EXERCISE: Let the line containing "750x1334 pixels. Task: Tap" serve as the first line of the answer and the final line of the entries as its last, with every line between copied exactly.

-------- DATASET RECORDS

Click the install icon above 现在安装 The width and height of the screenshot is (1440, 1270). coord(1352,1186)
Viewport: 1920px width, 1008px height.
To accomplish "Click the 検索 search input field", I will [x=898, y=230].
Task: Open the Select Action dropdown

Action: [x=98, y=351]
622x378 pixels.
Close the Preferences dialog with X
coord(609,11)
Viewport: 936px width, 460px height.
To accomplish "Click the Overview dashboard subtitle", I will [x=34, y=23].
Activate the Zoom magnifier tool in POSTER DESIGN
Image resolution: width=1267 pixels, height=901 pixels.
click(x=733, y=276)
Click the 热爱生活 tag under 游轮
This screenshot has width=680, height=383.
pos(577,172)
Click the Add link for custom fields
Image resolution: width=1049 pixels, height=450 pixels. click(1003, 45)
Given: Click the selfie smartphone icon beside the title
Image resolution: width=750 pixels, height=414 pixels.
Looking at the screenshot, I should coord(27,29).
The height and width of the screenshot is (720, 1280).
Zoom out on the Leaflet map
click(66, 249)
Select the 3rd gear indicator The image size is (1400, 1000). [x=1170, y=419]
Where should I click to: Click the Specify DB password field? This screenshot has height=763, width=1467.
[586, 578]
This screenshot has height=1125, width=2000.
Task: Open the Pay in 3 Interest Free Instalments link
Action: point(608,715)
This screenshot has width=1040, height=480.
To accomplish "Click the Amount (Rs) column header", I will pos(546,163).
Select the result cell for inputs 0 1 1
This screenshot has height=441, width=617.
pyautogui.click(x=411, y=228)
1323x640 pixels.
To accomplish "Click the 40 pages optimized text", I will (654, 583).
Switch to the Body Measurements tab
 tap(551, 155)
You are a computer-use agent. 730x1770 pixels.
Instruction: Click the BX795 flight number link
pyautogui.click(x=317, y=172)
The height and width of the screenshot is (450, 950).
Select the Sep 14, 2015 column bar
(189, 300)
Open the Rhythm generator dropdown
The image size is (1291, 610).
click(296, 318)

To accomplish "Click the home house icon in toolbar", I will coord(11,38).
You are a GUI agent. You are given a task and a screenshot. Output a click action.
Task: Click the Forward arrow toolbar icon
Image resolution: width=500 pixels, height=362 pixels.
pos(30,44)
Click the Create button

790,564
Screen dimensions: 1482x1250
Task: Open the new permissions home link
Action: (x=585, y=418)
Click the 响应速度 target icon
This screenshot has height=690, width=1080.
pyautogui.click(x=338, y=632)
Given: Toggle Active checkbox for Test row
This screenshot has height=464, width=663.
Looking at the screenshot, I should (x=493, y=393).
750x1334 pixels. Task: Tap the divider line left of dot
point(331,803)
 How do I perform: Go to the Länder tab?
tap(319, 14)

----------------

ANSWER TO THIS PROBLEM:
750x1334 pixels. Task: Tap the divider line left of dot
point(331,803)
 How do I perform: Go to the Länder tab?
tap(319, 14)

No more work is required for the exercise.